Mentoring can help people envision where they want to go and what they want to accomplish, as well as help them think through the strategies and tactics that can lead them there. But while the potential to thrive in these roles is vast, the opportunities to obtain this training and experience are limited – at times, linked to privilege.

What's more, mastering the art of mentoring isn't easy and it is increasingly being confused with supervision.

A recent webinar, backed by the Marie Curie Alumni Association and held in June,  helped explore the realities of being a mentor and how to do it, best.

Identifying the mentor is crucial.

“Someone managed to see in me what I could not see and then had the generosity, to give me the time and interest in my work and goal,” said Matthew Collins, a professor of biomolecular archaeology at the University of Copenhagen. “It's really about time and  empathy… that motivates others.”

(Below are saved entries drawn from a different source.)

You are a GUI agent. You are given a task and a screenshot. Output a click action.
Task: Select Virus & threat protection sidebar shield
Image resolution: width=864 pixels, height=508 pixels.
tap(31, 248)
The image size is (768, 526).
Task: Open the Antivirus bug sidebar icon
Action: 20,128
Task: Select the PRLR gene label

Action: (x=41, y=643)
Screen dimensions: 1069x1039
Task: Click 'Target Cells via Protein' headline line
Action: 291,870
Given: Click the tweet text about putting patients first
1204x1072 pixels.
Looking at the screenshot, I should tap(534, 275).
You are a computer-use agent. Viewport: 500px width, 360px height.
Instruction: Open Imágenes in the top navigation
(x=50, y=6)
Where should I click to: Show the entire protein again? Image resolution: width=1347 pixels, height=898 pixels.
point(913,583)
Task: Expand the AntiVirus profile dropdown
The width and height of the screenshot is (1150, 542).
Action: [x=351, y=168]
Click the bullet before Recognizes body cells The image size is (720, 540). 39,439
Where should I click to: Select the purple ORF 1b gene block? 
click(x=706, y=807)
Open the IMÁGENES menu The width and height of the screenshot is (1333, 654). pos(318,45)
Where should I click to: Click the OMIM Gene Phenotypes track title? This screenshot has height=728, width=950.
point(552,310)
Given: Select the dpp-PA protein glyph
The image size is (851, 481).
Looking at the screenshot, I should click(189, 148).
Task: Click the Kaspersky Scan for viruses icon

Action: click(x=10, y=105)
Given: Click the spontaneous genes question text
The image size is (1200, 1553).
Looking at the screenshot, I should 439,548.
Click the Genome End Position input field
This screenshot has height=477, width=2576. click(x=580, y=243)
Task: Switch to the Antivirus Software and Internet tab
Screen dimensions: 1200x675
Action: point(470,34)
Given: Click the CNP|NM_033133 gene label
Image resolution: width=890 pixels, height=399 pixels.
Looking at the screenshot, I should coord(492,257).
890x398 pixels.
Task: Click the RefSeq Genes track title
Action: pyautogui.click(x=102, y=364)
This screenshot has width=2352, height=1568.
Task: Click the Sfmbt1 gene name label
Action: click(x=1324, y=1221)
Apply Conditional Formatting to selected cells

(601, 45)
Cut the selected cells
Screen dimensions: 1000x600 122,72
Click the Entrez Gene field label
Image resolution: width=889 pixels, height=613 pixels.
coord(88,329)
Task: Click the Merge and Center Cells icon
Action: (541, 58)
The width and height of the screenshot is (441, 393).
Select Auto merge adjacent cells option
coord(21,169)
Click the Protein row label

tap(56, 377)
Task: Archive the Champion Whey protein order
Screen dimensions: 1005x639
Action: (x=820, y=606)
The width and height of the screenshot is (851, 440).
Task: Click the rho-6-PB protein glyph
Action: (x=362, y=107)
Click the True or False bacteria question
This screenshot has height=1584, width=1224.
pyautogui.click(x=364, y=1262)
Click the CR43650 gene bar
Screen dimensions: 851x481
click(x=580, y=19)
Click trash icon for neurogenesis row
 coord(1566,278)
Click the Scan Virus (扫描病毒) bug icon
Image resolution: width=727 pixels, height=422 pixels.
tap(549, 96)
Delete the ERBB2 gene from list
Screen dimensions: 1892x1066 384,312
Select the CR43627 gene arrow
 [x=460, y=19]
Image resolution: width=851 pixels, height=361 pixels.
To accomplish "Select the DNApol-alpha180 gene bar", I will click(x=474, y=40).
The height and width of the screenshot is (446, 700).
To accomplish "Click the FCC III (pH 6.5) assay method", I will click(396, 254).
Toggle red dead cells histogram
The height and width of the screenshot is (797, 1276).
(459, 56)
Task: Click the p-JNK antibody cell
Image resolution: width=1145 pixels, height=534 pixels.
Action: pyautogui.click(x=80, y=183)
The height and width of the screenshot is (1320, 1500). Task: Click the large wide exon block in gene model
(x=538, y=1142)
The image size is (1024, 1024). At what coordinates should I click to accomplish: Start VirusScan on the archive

Collins led the webinar with Alan J. Grodzinsky, a professor of biological, electrical, and mechanical engineering at the Massachusetts Institute of Technology, who quickly warned of the need to distinguish between mentoring and supervision.“Supervisors,” he said, “help you think about your next move and what you have been doing [for example] in the lab and what it means, whereas a mentor is a mentor not just within  the field science and engineering, for example, which you may be focused on, but in life.”

A mentor, Grodzinsky, explained, “can recognise when you are thinking about other things, providing a broader and more personal guidance to what you are doing.”

And that, experts say, ultimately helps empower mentees to unleash their full potentials, achieving their goals.

“It's an issue, almost, of personal connection,” said Grodzinsky. “Yes, we're always thinking about what's next, what's next in the lab, what's the next exciting thing you may do in terms of an experiment, but at the same time it is very important, as a mentor, to establish an environment where a person can come in and think about how they can make the next step for themselves.”

“It's really important to empower the person to believe that they can make the next step and think for themselves and not to have to rely directly on the supervisor.”

“And at the end of the day, it's good to be able to sit down and have a beer with the student or any kind of mentee because that enables you to get passed the particulars of an experiment and to think also about what may be going on in the orchestra across the street and what's playing at the movies.